Failure to report a data breach to the authority (Art. 33 GDPR)
It was discovered that Groupe Canal+ had become aware of a data breach in its own area of responsibility on 5 February 2020. Subscribers were able to access information from other subscribers after updating the customer area. Despite the high number of data subjects affected and the high sensitivity of the data (which, according to the CNIL, is why a risk to the rights and freedoms of data subjects should be assumed), the company did not inform the CNIL as the competent supervisory authority. This constitutes a violation of Art. 33 GDPR.
The company argued that it had followed the guidelines of the European Data Protection Board and the European Union Agency for Cybersecurity and saw no need for a report due to the limited sensitivity and duration of the incident. Groupe Canal+ justified this by stating that the data was only accessible to seven users. The CNIL disagreed with the argument put forward, stating that the number of affected individuals was significant at 10,154 and that there was a breach of privacy for these individuals. Therefore, the company should have informed the CNIL of the data breach. The CNIL therefore concluded that there had been a breach of Article 33 GDPR.
The high fine imposed by the data protection authority emphasises the importance of a precise risk analysis. In particular, it makes it clear that failure to report a data breach is considered a serious offence.
The data protection officer should therefore be informed of every data breach and carry out a risk analysis. This allows the severity of the personal data breach and the associated risks to the rights and freedoms of data subjects to be assessed in each individual case and the necessary measures to be identified. A functioning process is particularly important in this regard in order to be able to comply with the reporting deadline of 72 hours.
Conclusion
The fine of 600,000 Euros imposed on Groupe Canal+ underlines how seriously the supervisory authorities take violations of the GDPR.

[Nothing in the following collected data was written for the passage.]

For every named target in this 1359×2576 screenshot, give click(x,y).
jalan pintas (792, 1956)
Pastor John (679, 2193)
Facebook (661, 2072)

Companies should see this case as a warning and ensure that their data protection measures comply with legal requirements, are regularly reviewed and include technical and organisational measures to protect data in addition to legal measures. Successful data protection management is of great importance here and crucial to minimising risks and maintaining customer confidence in the security of their personal data.
The Groupe Canal+ case also shows that the monitoring of all these measures does not end at the boundaries of the company itself – but includes suppliers and data processors.